_Exercise directions_
Please copy out the George E. Dewar article starting at "Chaslands was a" and ending at "132, p. 3682).", substituting "dairy factory" for "cheese factory".

_Quoted passage_
------

= George E. Dewar =

New Zealand writer, teacher, farmer and WWI soldier

George E. (Edward) Dewar (8 June 1891 – 8 December 1969) was a New Zealand poet, writer, teacher, farmer, worker and First World War soldier. Best remembered for his 1953 autobiographical book Chaslands about the early pioneering days there, he also wrote poetry on sport and his experiences as a First World War soldier and contributed widely to newspapers.

== Life ==
George Dewar was born in Christchurch on 8 June 1891. He was the son of Thomas Dewar, a state farmer and labourer, and Elizabeth Dewar; both were natives of Scotland.

His birth was registered as George Edward Smith, fourth child of David Smith and Elizabeth Smith. This is because his father (Thomas Dewar) had married his mother in Scotland using the fictitious name David Smith and the couple had departed soon after the marriage to New Zealand. The family subsequently resumed the real name of Dewar

Early in his life, he moved to Chaslands in the Owaka district of the South Island, where he grew up. An early mention of George appears in the Otago Witness newspaper delivering an epilogue at the conclusion of a school concert.

Chaslands was a small town with around 150 people in the 1900s. There was milling and a cheese factory. The local school opened in 1895 with two teachers. Living conditions were poor and difficult for the sick or injured. David McGill notes these facts in his Ghost Towns of New Zealand (1980) and notes further: ‘The isolated region grew intrepid men like George Dewar’s brother, Tom, who crossed the Andes on foot.’

At Chaslands, Dewar worked at various jobs, including bush work; sawmill work; and railway line construction. His military call up was in 1916 while he was working on a farm in Tuatapere (New Zealand Gazette, 23 November 1916, No. 132, p. 3682).

------

_Collected material_
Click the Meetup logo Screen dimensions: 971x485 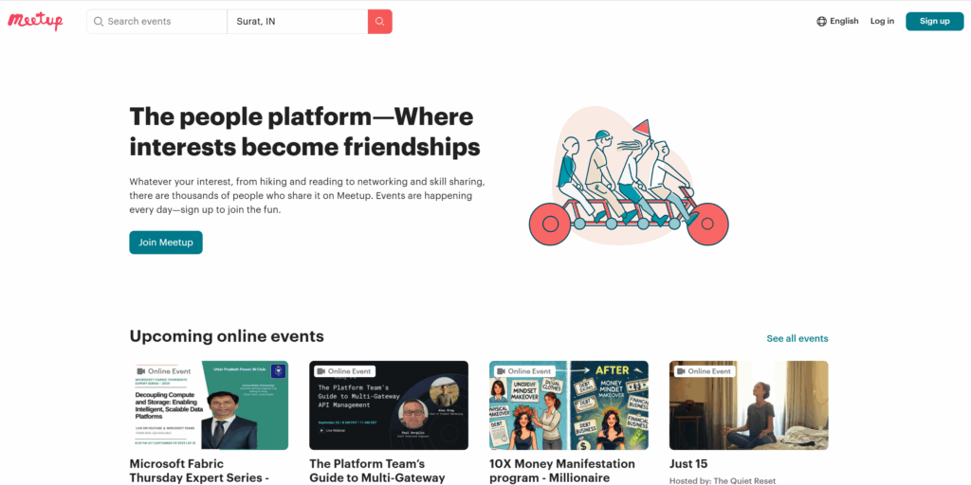point(35,21)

------

_Exercise solution_
Chaslands was a small town with around 150 people in the 1900s. There was milling and a dairy factory. The local school opened in 1895 with two teachers. Living conditions were poor and difficult for the sick or injured. David McGill notes these facts in his Ghost Towns of New Zealand (1980) and notes further: ‘The isolated region grew intrepid men like George Dewar’s brother, Tom, who crossed the Andes on foot.’

At Chaslands, Dewar worked at various jobs, including bush work; sawmill work; and railway line construction. His military call up was in 1916 while he was working on a farm in Tuatapere (New Zealand Gazette, 23 November 1916, No. 132, p. 3682).